While EBS volumes are persistent, instance stores are ephemeral. Stateless services, however, don’t really mind this ephemeral nature.
For example, suppose we have a CI/CD fleet setup that creates ephemeral per-job EC2 instances running NixOS. We’re not really interested in persisting any disk state. We’d also like reads + writes to any directory (e.g. /nix, /home/{user}) to be accelerated by the instance store so job scripts don’t need to understand special mount points.
Options
There’s 2 general areas I’m considering:
- Caching/overlay tools.
- Disk setup tools.
Caching/Overlay Tools
Ideally, the origin (e.g. 8 GB boot EBS volume) can be smaller than the cache (e.g. 64+ GB instance stores). This lets us keep the boot EBS volume as small as possible to reduce costs.
Currently leaning towards block-level caching so ext4 or XFS can be used for performance.
Block-Level Caching
These tools cache at the block level. The main benefit is that these should work with arbitrary filesystems (e.g. ext4, XFS, BTRFS, ZFS).
LVM Cache or bcache
These seem to be the main options for block-level caching.

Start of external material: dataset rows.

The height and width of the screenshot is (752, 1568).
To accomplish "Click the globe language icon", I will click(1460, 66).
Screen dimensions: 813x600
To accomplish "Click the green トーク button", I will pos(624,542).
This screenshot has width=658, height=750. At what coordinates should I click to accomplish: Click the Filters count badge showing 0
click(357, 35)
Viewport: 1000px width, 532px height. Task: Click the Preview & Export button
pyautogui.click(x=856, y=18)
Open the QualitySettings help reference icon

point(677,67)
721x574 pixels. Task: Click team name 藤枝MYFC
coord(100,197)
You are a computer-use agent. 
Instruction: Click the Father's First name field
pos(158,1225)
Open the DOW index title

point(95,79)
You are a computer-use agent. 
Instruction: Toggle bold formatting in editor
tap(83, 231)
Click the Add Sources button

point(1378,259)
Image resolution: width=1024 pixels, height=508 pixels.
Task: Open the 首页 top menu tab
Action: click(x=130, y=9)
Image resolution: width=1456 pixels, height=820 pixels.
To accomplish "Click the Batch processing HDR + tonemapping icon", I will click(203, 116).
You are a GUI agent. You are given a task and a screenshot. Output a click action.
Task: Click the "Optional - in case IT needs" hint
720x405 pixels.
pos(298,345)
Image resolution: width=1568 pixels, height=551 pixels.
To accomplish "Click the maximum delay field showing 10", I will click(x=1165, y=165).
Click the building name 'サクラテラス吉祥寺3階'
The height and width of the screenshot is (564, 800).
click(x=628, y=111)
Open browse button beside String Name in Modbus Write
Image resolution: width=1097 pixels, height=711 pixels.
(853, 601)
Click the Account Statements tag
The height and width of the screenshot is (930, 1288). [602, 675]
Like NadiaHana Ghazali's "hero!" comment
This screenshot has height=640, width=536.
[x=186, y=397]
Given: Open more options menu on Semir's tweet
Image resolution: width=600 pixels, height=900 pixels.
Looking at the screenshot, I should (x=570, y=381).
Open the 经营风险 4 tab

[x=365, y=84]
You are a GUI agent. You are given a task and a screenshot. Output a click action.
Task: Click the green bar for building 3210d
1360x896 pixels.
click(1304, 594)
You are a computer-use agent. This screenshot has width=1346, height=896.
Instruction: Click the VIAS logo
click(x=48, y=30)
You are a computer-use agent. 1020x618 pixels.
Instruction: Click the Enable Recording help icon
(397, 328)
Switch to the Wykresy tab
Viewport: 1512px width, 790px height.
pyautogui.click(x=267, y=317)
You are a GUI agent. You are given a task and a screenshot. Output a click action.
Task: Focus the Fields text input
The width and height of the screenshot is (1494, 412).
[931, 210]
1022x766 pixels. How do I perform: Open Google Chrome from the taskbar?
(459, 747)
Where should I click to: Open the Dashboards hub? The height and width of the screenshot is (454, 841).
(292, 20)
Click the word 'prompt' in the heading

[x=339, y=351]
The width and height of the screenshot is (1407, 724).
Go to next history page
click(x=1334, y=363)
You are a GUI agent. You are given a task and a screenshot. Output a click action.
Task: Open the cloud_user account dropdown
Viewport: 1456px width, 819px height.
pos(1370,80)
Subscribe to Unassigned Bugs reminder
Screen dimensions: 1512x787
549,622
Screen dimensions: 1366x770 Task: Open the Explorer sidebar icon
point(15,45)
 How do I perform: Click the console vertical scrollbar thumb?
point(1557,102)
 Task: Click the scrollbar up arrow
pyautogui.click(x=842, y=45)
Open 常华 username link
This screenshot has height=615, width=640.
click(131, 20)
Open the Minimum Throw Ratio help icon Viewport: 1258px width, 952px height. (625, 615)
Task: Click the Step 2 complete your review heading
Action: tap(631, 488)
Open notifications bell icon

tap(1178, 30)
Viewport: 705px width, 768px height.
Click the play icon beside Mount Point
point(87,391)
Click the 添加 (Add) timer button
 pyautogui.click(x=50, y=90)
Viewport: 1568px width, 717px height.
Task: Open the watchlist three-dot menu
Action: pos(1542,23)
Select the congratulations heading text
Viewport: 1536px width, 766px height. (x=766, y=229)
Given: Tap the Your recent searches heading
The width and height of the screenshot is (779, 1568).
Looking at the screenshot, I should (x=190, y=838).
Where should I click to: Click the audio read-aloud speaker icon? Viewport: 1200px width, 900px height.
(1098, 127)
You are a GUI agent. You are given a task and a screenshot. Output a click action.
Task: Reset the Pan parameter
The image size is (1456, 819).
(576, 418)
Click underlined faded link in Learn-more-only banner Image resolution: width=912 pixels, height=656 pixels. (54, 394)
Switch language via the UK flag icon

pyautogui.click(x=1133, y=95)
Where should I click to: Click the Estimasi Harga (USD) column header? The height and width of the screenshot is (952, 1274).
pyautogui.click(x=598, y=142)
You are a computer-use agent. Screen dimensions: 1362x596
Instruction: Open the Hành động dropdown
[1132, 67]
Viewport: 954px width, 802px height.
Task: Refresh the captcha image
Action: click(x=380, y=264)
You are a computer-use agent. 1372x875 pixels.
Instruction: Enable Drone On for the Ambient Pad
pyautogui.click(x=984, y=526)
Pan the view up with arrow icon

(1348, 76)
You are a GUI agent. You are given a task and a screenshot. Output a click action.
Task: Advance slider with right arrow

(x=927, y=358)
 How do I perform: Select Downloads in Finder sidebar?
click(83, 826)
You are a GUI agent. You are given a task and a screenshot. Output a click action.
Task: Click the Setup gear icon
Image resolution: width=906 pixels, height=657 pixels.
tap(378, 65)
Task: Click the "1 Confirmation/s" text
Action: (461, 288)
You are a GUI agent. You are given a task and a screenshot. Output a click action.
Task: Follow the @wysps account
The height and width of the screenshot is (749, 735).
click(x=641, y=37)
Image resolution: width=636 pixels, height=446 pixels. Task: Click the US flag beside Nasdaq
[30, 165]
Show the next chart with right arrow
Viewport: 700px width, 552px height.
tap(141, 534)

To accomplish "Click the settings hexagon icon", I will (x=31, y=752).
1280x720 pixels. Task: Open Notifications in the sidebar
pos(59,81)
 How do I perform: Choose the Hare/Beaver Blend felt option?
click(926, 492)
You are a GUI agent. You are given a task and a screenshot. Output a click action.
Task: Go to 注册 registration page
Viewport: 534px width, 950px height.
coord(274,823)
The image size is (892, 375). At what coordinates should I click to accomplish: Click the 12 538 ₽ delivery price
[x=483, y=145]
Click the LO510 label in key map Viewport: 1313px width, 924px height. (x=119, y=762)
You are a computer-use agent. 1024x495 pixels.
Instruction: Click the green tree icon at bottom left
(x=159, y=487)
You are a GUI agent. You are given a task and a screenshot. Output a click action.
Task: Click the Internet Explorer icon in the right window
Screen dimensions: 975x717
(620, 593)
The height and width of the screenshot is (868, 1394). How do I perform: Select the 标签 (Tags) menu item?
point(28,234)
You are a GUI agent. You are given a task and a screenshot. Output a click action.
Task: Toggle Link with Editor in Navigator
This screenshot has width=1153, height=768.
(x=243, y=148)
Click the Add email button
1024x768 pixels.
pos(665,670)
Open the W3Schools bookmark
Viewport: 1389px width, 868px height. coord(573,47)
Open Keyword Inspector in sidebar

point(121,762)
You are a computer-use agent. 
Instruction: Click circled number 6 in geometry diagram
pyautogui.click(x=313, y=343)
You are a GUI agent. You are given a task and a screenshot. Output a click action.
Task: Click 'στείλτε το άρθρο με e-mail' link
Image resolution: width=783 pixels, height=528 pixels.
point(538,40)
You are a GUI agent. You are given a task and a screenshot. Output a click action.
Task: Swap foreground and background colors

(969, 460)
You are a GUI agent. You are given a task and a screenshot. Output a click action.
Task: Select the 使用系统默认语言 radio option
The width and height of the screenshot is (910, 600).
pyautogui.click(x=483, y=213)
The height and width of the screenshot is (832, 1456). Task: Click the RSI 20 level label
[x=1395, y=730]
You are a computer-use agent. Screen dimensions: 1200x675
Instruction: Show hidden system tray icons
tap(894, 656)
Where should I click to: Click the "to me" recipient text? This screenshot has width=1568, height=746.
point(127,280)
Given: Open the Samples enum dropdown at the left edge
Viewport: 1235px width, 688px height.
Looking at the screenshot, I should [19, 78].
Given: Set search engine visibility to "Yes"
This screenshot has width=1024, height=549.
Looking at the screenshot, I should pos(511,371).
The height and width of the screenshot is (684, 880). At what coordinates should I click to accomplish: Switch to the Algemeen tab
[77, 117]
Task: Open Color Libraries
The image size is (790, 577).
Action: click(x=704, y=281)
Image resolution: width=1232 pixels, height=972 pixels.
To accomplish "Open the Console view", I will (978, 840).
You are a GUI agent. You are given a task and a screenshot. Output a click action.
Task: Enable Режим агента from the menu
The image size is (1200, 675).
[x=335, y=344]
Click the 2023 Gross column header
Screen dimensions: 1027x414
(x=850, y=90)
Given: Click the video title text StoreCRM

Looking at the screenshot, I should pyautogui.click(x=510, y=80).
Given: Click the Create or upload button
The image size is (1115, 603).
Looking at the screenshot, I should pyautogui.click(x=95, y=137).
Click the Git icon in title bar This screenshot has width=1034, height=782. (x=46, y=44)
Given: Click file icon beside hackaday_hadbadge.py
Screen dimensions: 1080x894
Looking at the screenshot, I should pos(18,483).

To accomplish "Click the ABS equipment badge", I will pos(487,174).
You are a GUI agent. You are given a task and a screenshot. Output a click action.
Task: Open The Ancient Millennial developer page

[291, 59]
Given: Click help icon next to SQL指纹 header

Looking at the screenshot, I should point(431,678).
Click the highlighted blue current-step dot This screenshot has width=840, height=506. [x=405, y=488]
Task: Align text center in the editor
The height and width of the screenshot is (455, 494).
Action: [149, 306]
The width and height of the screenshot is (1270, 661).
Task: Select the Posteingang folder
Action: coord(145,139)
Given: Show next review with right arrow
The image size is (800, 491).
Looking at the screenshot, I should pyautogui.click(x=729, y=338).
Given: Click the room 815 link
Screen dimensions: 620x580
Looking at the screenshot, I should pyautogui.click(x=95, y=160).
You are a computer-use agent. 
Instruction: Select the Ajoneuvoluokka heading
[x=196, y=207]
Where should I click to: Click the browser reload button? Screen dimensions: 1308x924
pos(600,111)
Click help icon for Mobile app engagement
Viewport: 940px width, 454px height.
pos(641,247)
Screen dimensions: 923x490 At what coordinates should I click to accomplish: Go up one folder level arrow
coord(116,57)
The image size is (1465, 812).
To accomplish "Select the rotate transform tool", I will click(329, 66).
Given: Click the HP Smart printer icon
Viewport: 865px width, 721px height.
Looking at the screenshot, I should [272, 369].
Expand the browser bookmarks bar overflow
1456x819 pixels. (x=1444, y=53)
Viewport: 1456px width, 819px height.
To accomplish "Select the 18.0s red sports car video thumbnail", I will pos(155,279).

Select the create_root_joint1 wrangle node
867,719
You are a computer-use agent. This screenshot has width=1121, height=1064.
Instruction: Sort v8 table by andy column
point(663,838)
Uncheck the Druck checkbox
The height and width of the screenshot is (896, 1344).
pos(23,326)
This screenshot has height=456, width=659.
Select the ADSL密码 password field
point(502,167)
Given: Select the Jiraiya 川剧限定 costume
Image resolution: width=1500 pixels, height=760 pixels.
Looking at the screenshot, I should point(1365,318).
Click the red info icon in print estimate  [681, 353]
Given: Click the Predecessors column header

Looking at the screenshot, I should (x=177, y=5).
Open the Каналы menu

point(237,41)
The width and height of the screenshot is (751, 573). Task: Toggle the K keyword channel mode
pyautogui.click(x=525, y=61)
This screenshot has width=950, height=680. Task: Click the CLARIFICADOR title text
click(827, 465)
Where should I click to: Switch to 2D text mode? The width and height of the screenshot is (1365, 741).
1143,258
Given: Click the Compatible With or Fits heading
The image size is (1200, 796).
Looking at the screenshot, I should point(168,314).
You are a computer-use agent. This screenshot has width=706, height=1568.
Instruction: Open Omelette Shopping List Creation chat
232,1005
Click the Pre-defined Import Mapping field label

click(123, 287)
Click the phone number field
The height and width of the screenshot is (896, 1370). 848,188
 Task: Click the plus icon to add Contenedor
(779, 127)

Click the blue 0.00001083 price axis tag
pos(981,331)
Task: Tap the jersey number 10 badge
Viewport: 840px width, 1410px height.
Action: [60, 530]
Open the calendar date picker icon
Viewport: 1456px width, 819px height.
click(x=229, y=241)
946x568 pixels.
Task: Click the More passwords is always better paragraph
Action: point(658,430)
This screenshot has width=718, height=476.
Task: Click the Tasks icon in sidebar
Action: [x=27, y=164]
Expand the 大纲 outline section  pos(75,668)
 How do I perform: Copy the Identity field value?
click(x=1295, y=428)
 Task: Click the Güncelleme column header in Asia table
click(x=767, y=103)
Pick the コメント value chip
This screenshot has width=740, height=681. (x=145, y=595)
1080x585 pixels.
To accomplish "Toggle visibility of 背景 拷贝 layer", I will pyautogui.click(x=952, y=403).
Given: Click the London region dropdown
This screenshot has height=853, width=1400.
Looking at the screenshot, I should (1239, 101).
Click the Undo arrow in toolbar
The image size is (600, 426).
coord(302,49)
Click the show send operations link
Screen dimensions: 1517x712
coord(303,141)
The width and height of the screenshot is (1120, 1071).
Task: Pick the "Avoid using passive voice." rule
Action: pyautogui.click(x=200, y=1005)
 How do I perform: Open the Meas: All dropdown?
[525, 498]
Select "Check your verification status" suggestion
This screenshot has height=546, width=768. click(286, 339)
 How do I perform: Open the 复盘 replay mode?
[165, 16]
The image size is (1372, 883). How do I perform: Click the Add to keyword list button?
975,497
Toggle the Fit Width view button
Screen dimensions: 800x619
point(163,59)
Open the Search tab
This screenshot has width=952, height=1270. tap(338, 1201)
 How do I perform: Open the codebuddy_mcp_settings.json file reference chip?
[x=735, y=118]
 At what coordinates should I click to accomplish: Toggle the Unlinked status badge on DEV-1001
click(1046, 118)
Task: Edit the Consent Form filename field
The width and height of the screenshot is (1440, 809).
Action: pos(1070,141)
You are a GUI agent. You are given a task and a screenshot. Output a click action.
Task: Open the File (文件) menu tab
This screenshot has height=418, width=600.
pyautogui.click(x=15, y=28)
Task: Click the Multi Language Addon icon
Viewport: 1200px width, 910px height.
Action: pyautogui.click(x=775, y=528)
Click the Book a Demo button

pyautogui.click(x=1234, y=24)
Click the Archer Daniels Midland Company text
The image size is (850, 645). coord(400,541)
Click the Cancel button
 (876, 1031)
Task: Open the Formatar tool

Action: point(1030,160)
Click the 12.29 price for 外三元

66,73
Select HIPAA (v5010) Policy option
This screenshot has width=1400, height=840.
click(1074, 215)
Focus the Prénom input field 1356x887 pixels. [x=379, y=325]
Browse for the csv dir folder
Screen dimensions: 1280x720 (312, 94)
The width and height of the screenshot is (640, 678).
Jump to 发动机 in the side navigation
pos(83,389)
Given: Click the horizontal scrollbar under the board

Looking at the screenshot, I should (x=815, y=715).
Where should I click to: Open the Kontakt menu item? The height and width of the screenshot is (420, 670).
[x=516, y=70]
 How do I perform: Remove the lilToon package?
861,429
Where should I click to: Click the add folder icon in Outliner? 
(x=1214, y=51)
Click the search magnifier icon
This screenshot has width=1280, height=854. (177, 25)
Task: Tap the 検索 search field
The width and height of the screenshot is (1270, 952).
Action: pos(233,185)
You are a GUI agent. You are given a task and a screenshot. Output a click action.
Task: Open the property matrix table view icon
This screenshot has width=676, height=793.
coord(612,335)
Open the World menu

For LVM cache, we probably want some topology like this:
# Boot EBS volume (8-16 GB).
nvme0n1
├── nvme0n1p1
│ └── vg-origin
│ └── lv-origin # → / (ext4 or XFS)
├── nvme0n1p14
├── nvme0n1p15 # → /boot/efi (FAT32)
└── nvme0n1p16 # → /boot (ext4 or XFS)
# Instance store (2048 GB).
nvme1n1
└── vg-cache
└── lv-cache # → / (cachevol)
# Instance store (2048 GB).
nvme2n1
└── vg-cache
└── lv-cache # → / (cachevol)
Writeback from the cache to the origin seems like it can be disabled with the low and high watermark settings.
For bcache, writeback can be disabled by setting writeback_running to off.
Filesystem-Level Caching
These tools cache at the filesystem level. Essentially tied to a specific filesystem which can reduce flexibility.
overlayfs
I think this can’t function as a read cache (i.e. won’t cache files from the lower filesystem to the upper filesystem on read).
ZFS or bcachefs
Both of these trade generally reduced performance for higher durability. For stateless services, this may not be worth it since durability generally isn’t of concern (e.g. any state is stored in a separate database).
Disk Setup Tools
These tools probably have to be run during the initrd/initramfs stage (i.e. before an actual disk is mounted as /).
NixOS has a few options for configuring this phase like boot.initrd.systemd.units and boot.initrd.services.udev.rules.
For example, we might have a systemd unit run disko to create the initial LVM logical volumes and volume groups along with udev rules or systemd.device units for the instance stores which add them to an lv-cache LVM logical volume on attach.